Securin, Inc. released its comprehensive "2023 Year in Review: Ransomware" report, revealing a worrying escalation in ransomware attacks that defied earlier hopes of a decline. The report paints a detailed picture of the ransomware landscape, indicating a surge in attacks that impacted businesses, governments, and critical infrastructures.
The key findings of the report are alarming: a significant jump in ransomware-associated vulnerabilities, with numbers rising from 344 in 2022 to 382 in 2023. The most exploited of these was the Progress MOVEit Transfer Vulnerability (CVE-2023-34362), which alone compromised over 1,000 organizations and affected around 60 million individuals.
In 2023, the cyber world witnessed the emergence of ten new ransomware families, including Akira, Bloody, and INC, bringing the total to 188 active families. Securin’s experts also highlighted the adoption of ransomware tactics by three known advanced persistent threat (APT) groups—Scattered Spider, FIN8, and RomCom.

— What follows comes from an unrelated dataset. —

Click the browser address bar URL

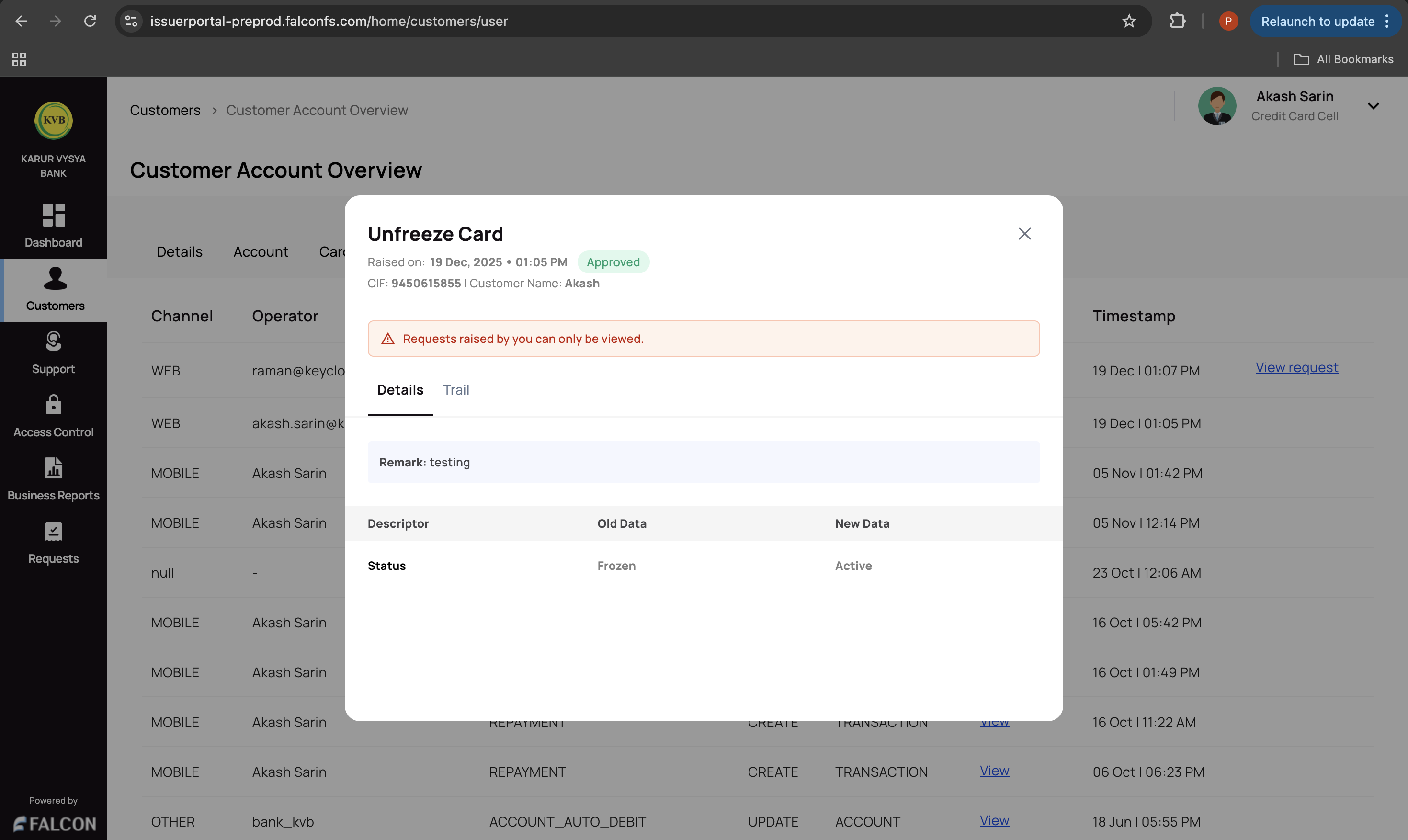click(x=328, y=22)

Notably, Cl0p, BlackCat, and Vice Society were identified as the most active ransomware groups of 2023, orchestrating high-profile attacks on entities like MGM Resorts and the Industrial and Commercial Bank of China.
Ram Movva, CEO and co-founder of Securin, expressed his concerns, stating, "These discoveries are alarming, but they are far from surprising. Talking to our customers over the last year, we have heard the same thing over and over again: the attacks, successful or thwarted, just keep coming." He underscored the challenges posed by the talent shortage and reduced IT budgets, emphasizing the need for organizations to tackle these issues proactively.
The report also offers a deep dive into the specific vulnerabilities exploited in the most significant attacks of 2023. It provides practical advice for organizations to defend against and prevent such attacks, including the importance of education and training, regular software updates, and effective patch management.
Movva further commented on the urgency of addressing major vulnerabilities, often overlooked despite increased vigilance. He pointed out the struggles of third-party software manufacturers and repositories like the NVD and MITRE in staying abreast of active threats. Movva highlighted Securin’s predictive platform as a crucial tool that has been helping their customers by identifying active threats before they are weaponized by ransomware gangs.
The 2023 report by Securin serves as a stark reminder of the evolving and increasingly sophisticated nature of ransomware attacks, urging organizations to adopt a more proactive and informed approach to cybersecurity in 2024.